= EXERCISE PROMPT =
Repeat every record below exactly, omitting any pictures.
(SOURCE MATERIAL begins)
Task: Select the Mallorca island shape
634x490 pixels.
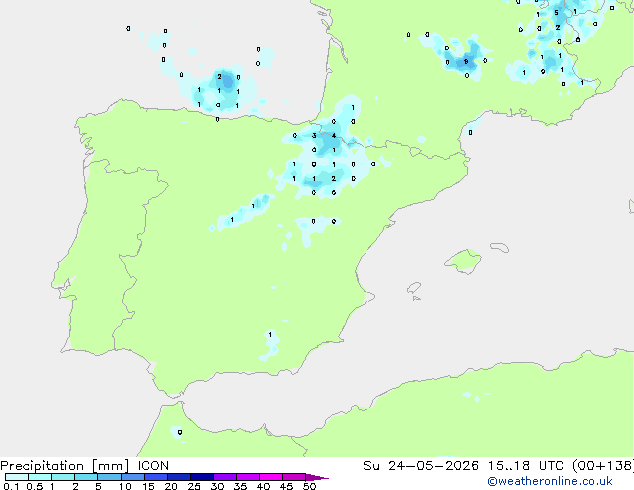Action: click(463, 261)
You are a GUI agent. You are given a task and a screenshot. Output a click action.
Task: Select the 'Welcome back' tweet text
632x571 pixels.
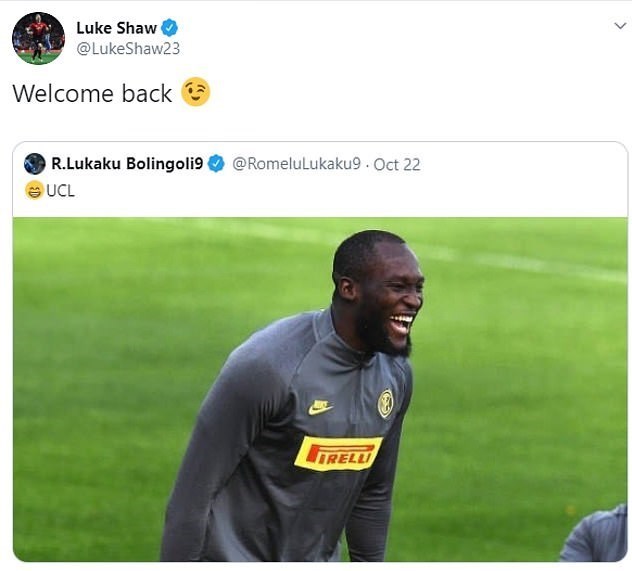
(SOURCE MATERIAL ends)
= REPLY TO THE TASK =
Task: Select the Mallorca island shape
634x490 pixels.
Action: click(463, 261)
You are a GUI agent. You are given a task and a screenshot. Output a click action.
Task: Select the 'Welcome back' tweet text
632x571 pixels.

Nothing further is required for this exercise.